ITEM 2.             EXHIBITS.

Exhibit No.         Exhibit Description
- -----------         -------------------

4(b)                *Amended and Restated Rights Agreement, dated as of February
                    22, 1989, between Registrant and Ameritrust Company National
                    Association, Rights Agent (the "Rights Agent"); First
                    Amendment to Rights Agreement, dated as of June 10, 1991,
                    between Registrant and Rights Agent; and Second Amendment to
                    Rights Agreement dated as of March 2, 1992, between
                    Registrant and Rights Agent.

4(c)                **Third Amendment to Rights Agreement, dated as of August
                    31, 1994, between Registrant and Society National Bank,
                    successor by merger to Ameritrust Company National
                    Association, as Rights Agent.

4(d)                ***Fourth Amendment to Rights Agreement, dated as of January
                    21, 1997, between Registrant and KeyBank National
                    Association, successor by merger to Society National Bank,
                    as Rights Agent.

4(e)                Fifth Amendment to Rights Agreement, dated as of October 28,
                    1998, between Registrant and National City Bank, as Rights
                    Agent.

*                   Incorporated by reference to Exhibit 4(b) filed with the
                    Registrant's Annual Report on Form 10-K for the year ended
                    December 31, 1993, filed with the Securities and Exchange
                    Commission on March 30, 1994.
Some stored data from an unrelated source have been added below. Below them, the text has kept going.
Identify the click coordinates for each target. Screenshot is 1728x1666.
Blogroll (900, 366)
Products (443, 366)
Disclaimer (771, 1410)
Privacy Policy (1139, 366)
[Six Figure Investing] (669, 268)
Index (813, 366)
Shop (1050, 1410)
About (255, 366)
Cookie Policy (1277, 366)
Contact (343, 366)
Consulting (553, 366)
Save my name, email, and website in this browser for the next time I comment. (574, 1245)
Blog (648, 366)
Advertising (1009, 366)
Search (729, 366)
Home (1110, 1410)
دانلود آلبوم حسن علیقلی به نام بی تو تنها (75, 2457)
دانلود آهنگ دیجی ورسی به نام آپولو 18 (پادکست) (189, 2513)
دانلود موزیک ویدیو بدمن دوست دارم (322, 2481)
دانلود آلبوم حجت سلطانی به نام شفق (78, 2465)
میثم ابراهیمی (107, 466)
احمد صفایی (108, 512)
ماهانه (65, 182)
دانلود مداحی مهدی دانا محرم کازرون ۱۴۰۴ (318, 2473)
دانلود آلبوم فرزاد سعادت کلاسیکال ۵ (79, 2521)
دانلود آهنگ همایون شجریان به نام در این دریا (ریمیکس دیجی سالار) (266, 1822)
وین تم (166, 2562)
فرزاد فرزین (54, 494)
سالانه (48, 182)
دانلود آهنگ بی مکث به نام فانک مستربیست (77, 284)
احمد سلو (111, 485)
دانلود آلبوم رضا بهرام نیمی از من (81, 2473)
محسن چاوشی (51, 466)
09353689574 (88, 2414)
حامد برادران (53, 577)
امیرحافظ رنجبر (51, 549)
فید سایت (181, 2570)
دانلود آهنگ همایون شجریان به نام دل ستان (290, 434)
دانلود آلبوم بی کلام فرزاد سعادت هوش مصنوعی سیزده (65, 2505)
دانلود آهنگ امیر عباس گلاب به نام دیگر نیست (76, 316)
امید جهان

**                  Incorporated by reference to Exhibit 4(c) filed with the
                    Registrant's Amendment to Registration Statement on Form
                    8-A/A filed with the Securities and Exchange Commission on
                    September 28, 1994.

***                 Incorporated by reference to Exhibit 4(d) filed with the
                    Registrant's Amendment to Registration Statement on Form
                    8-A/A filed with the Securities and Exchange Commission on
                    January 21, 1997.


                                       -4-

<PAGE>   5



                                    SIGNATURE

         Pursuant to the requirements of Section 12 of the Securities Exchange
Act of 1934, the registrant has duly cause this amendment to be signed on its
behalf by the undersigned, thereto duly authorized.

Date:    November 18, 1998                 By:   \s\ Rochelle F. Walk
       ------------------------                --------------------------------
                                                Rochelle F. Walk, Secretary




                                       -5-


<PAGE>   1


                                                                    Exhibit 4(e)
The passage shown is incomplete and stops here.